El ruido del bar pareció desvanecerse, mientras ellos hablaban de sus pasatiempos favoritos. Ella le contó que le encantaban los caballos, y él le habló de su valioso caballo, Ray. Ella le preguntó por su abuelo, y él agradeció en silencio que no preguntara por su padre. A él le gustó el sonido de su risa cada vez que le contaba algo gracioso, o cómo se retorcía un mechón de pelo mientras describía su desprecio por el tráfico de Dallas y los problemas de vivir en una gran ciudad. Y de repente se dio cuenta de que se había abierto más con ella en una hora que con nadie en toda una vida. Al menos, en aquellos aspectos de su vida que consideraba muy personales.
Después de un rato, Mitch se sentó junto a ella para oírla mejor, o al menos eso le dijo, cuando en realidad el bar estaba mucho más tranquilo ahora que había terminado el karaoke. Lo cierto era que quería estar más cerca de ella. No le costaba nada oír sus palabras, lo que le estaba costando de modo infernal era no tocarla.

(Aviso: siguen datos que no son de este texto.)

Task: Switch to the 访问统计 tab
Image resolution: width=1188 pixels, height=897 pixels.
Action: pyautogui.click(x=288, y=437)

Cuando una balada lenta sonó en la sinfonola, Tori suspiró y le sonrió.
–Me encanta esta canción.
A Mitch le encantó el brillo de placer en los ojos oscuros de Tori, y pensó que tendrían el mismo brillo con otro tipo de placer. Y que a él le encantaría verlo.
–¿Quieres bailar otra vez?
–Vale.
Esta vez Tori no titubeó en levantarse ni tomar la mano que él le ofrecía. Tampoco se molestó en mantener la distancia, sino que le rodeó la espalda con el brazo y apoyó la cabeza en su pecho.
Tori no debía medir más de un metro sesenta y cinco de estatura, por lo que, junto al metro noventa de él, su cabeza encajaba perfectamente en el hueco de la garganta. Su melena olía a flores, a pesar del humo que llenaba el bar. Y su cuerpo, apretado contra el de Mitch, disparó una nueva oleada de deseo en él.
Mitch deslizó la mano por su espalda, pero no se atrevió a bajar más allá de la cintura, pensando en el comentario sobre Clint Moore. Además, ya no era un adolescente. Hacía tiempo que había aprendido a satisfacer a una mujer, y también a leer las señales que enviaban. De momento, el lenguaje corporal de Tori le dijo que ella se sentía cómoda sólo con bailar.